While there is a division in the field over whether to continue immunosuppression during antibiotic treatment, Dr. Moss cited a small study indicating that if a patient were on two or more immunosuppressants, they had a higher risk of death, megacolon, or shock during C. diff. treatment. “I think it’s hard to draw many conclusions from that,” Dr. Moss said. “It may just be a surrogate marker of severity of disease rather than infection, per se.”
The standard of care for recurrent and refractory C. diff. infection is now fecal transplant, according to Dr. Moss. A recent study of fecal transplantation showed an 89% cure rate of C. diff. infection after a single fecal transplant in IBD patients. Of the 36 IBD patients in the study, half of whom were on biologic and immunosuppressive therapies, four experienced disease flare-ups (Am J Gastroenterol. 2014 Jul;109:1065-71 [doi: 10.1038/ajg.2014.133]. N Engl J Med. 2013 Jan 31;368:474-5 [doi: 10.1056/NEJMe1214816]).
As for determining if there is an actual infection rather than colonization of C. diff., Dr.
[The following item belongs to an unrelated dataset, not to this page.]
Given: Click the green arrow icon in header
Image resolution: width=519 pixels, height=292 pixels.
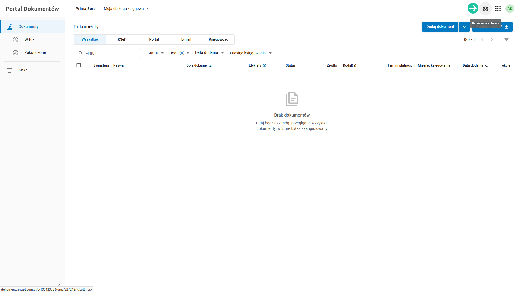Looking at the screenshot, I should pyautogui.click(x=473, y=8).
Moss said switching from using ELISA (enzyme-linked immunoassay) testing to PCR (polymerase chain reaction) testing instead was helpful in first-time infections because the latter is more sensitive for determining actual infection; however, if a patient has recurrent infection, the higher clinical specificity of PCR makes it harder to tell if a positive result is infection or simply colonization.
Some institutions have dropped ELISA testing altogether, Dr. Moss said, although he thinks the use of single molecule array testing is, with its exponential sensitivity, a “good half-way step” between ELISA and PCR, and is useful for determining who is colonized vs. who is actually producing the toxin, even at a very low level.
Dr. Moss disclosed he has consulted for Janssen, Theravance, and Seres, and has received research support from the National Institute for Diabetes, Digestive, and Kidney Disease, and Helmsley.